Dopo le stime rassicuranti gli animi, allora, si rasserenano ed esternano considerazioni come:
“Il contagiri non è particolarmente impreciso, semplicemente il motore è talmente lineare, poco spinto ed “elettrico” che è difficile capire realmente il regime di potenza max!!!! La tale potenza è di 9,7 CV a 8000 giri, è vero, ma questo valore è molto simile nel range tra i 7000 e i 9000 giri! Mentre già a 6000 è ben in coppia e oltre i 9000 la potenza decresce in maniera molto graduale, senza particolari indurimenti, fino ad oltre i 10500 giri dove “mura” con grande probabilità per l’inizio del pericoloso fenomeno dello sfarfallamento delle valvole.
A questo punto, capisco pure perché pur avendo guadagnato con le mie modifichette solo “qualcosina”, secondo me un cavalluccio scarso, la moto ha digerito senza fiatare un dente di pignone in più!!! Quasi quasi, vista la grandissima elasticità della motina, credo che lo stesso allungamento possa farsi sulla moto standard, dal momento che nella peggiore delle ipotesi gli 8500 giri che si raggiungerebbero come minimo sono già oltre il regime di potenza massima!!! Ovvi i vantaggi di comfort, consumo ed affidabilità, in cambio solo di una minore ripresa nel rapporto più lungo. L’accelerazione potrebbe invece persino aumentare visto che il motore potrebbe essere tenuto con facilità nel range di cui sopra, cambiando ai 9000 giri.”
Oppure: “E' proprio una bella curva, piuttosto spianata sopra i 9 cv tra i 6000 ed i 9500 giri/'.”
Sempre a titolo di esempio, partendo da curve di potenza originali e modificate con scarico after-market, ecco come variano le curve calcolate di coppia (motore della Yamaha XT, analogo a quello della YBR) sulla base di dati rilevati di potenza alla ruota, prima e dopo la sostituzione dello scarico originale con uno più performante.

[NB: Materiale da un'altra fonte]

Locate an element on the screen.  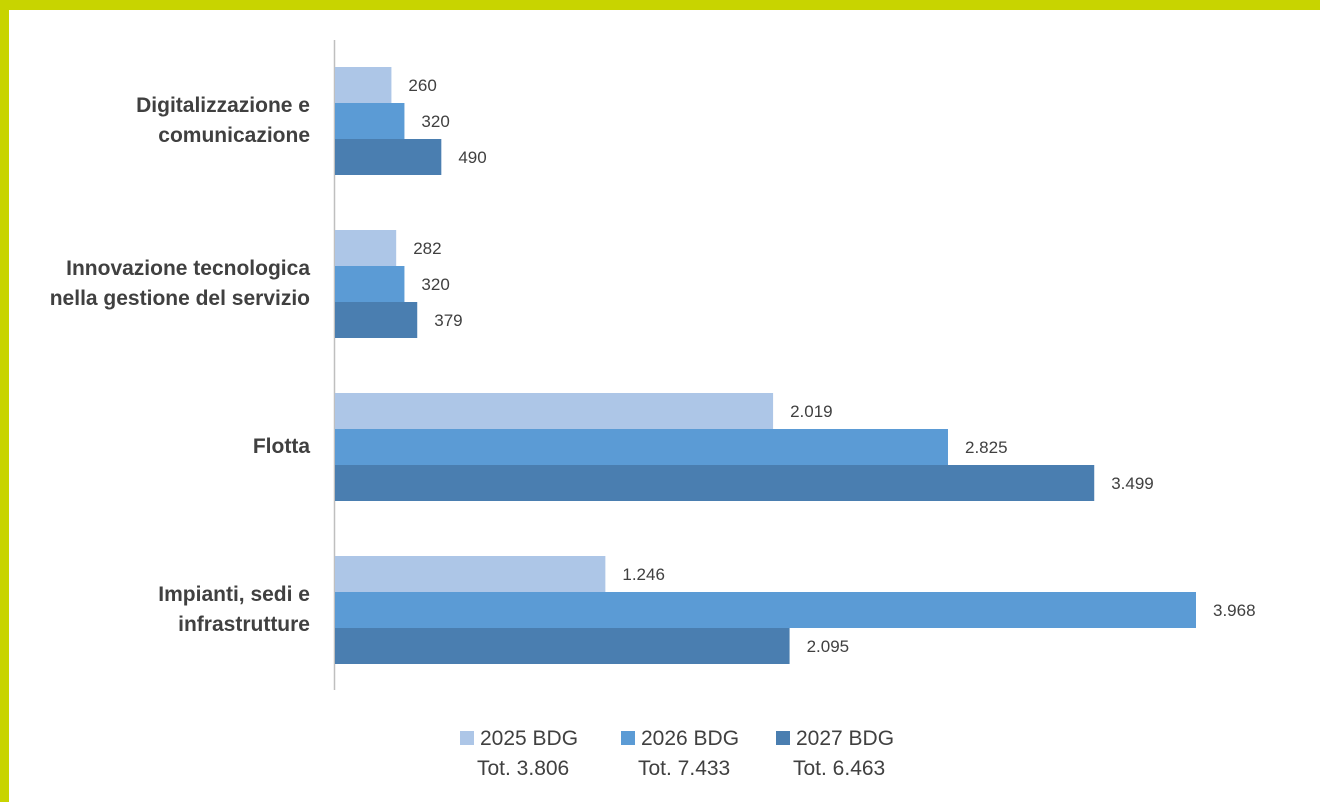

Grafico 1: curve di coppia e potenza con scarico originale. La coppia è calcolata dai dati di potenza e rpm in questa pagina della Giannelli.

Grafico 2: curve di coppia e potenza con scarico aftermarket. La coppia è calcolata dai dati di potenza e rpm in questa pagina della Giannelli.
Riassumendo, utili stime sulle prestazioni possono essere ottenute ragionando sui principi alla base di coppia, velocità e potenza. Il dato di partenza insostituibile rimane l’impressione del collaudatore. I suoi rilevamenti (velocità max e regime di coppia max) potranno poi essere suffragati da dati rinvenibili sul web per modifiche commerciali analoghe a quelle realizzabili dallo smanettone. Infine, è possibile elaborare ipotetiche curve di coppia – potenza capaci di concretizzare le impressioni dei test in valori quantificati.